DATA EXTRACT:
:::::
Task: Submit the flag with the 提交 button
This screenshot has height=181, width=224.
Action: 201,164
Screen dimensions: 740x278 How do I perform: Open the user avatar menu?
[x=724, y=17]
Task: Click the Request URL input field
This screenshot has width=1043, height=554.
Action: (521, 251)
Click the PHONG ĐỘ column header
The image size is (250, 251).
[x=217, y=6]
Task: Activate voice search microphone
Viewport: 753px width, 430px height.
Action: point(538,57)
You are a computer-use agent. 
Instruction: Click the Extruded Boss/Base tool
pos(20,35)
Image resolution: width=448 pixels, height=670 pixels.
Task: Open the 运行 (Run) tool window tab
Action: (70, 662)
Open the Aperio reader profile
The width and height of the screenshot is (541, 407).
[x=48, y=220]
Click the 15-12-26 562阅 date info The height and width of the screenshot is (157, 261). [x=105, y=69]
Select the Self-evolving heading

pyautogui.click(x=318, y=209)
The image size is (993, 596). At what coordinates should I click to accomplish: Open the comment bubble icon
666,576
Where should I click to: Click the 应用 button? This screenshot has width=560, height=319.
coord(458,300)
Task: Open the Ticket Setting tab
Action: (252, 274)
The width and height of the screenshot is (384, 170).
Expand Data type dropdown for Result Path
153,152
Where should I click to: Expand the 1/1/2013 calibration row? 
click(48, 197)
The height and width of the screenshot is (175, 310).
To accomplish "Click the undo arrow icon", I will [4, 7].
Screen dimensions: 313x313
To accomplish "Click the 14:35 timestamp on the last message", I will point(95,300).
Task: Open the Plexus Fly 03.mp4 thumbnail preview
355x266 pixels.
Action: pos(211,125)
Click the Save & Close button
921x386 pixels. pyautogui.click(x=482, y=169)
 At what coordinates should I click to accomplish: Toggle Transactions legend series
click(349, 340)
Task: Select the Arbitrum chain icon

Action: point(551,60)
:::::
TASK STATEMENT: Give back the whole of the data above, exactly as written.

WRITTEN SOLUTION:
Task: Submit the flag with the 提交 button
This screenshot has height=181, width=224.
Action: 201,164
Screen dimensions: 740x278 How do I perform: Open the user avatar menu?
[x=724, y=17]
Task: Click the Request URL input field
This screenshot has width=1043, height=554.
Action: (521, 251)
Click the PHONG ĐỘ column header
The image size is (250, 251).
[x=217, y=6]
Task: Activate voice search microphone
Viewport: 753px width, 430px height.
Action: point(538,57)
You are a computer-use agent. 
Instruction: Click the Extruded Boss/Base tool
pos(20,35)
Image resolution: width=448 pixels, height=670 pixels.
Task: Open the 运行 (Run) tool window tab
Action: (70, 662)
Open the Aperio reader profile
The width and height of the screenshot is (541, 407).
[x=48, y=220]
Click the 15-12-26 562阅 date info The height and width of the screenshot is (157, 261). [x=105, y=69]
Select the Self-evolving heading

pyautogui.click(x=318, y=209)
The image size is (993, 596). At what coordinates should I click to accomplish: Open the comment bubble icon
666,576
Where should I click to: Click the 应用 button? This screenshot has width=560, height=319.
coord(458,300)
Task: Open the Ticket Setting tab
Action: (252, 274)
The width and height of the screenshot is (384, 170).
Expand Data type dropdown for Result Path
153,152
Where should I click to: Expand the 1/1/2013 calibration row? 
click(48, 197)
The height and width of the screenshot is (175, 310).
To accomplish "Click the undo arrow icon", I will [4, 7].
Screen dimensions: 313x313
To accomplish "Click the 14:35 timestamp on the last message", I will point(95,300).
Task: Open the Plexus Fly 03.mp4 thumbnail preview
355x266 pixels.
Action: pos(211,125)
Click the Save & Close button
921x386 pixels. pyautogui.click(x=482, y=169)
 At what coordinates should I click to accomplish: Toggle Transactions legend series
click(349, 340)
Task: Select the Arbitrum chain icon

Action: point(551,60)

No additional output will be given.